- _Selected excerpt_:
--- Start ---

What it is
The IASC Framework on Durable Solutions for Internally Displaced Persons provides criteria and guidance for determining when IDPs have achieved a durable solution through sustainable return, local integration, or settlement elsewhere.
Governance function
The framework operationalizes durable solutions by identifying conditions such as safety, adequate standard of living, livelihoods, housing, documentation, family reunification, participation, and access to remedies.
Who is included
IDPs pursuing return, local integration, or settlement elsewhere, including those in protracted displacement and post-conflict or post-disaster settings.
Who is left out
People may remain outside if governments define solutions narrowly as return, if IDPs are not consulted, if informal settlers lack tenure, or if people are no longer counted after leaving camps.
Where continuity breaks
Continuity breaks when IDPs leave emergency assistance but do not regain housing, land, livelihoods, documentation, security, education, health access, or participation in local governance.
Why it matters
The framework is central to the displacement continuum because it defines solutions as more than physical movement. The political economy archetype is solutions criteria without automatic implementation authority.

--- End ---

- _Data section_:
--- Start ---

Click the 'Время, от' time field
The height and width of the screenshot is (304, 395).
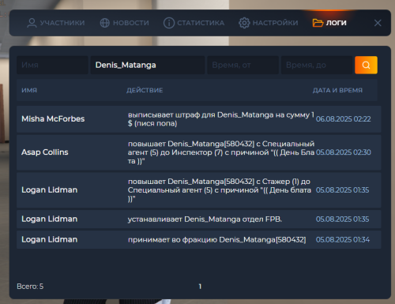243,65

--- End ---
--- Start ---

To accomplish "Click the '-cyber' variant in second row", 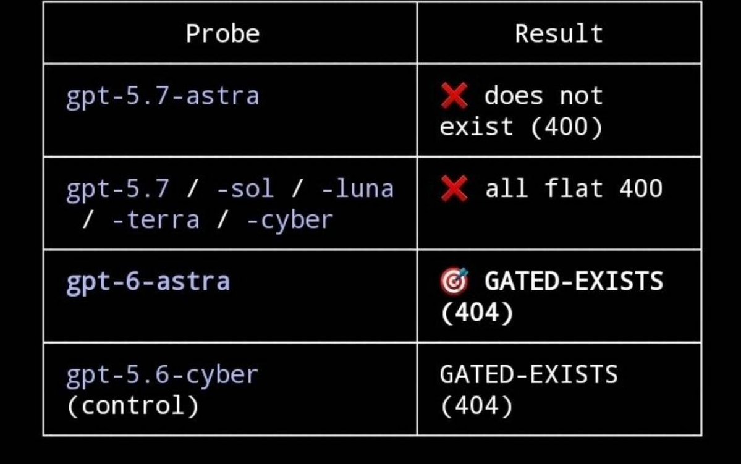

--- End ---

- _What you should do_: Please repeat word for word the part of the IASC durable solutions framework overview above that opens with "Why it matters" and closes with "automatic implementation authority.".

- _Finished task_:
Why it matters
The framework is central to the displacement continuum because it defines solutions as more than physical movement. The political economy archetype is solutions criteria without automatic implementation authority.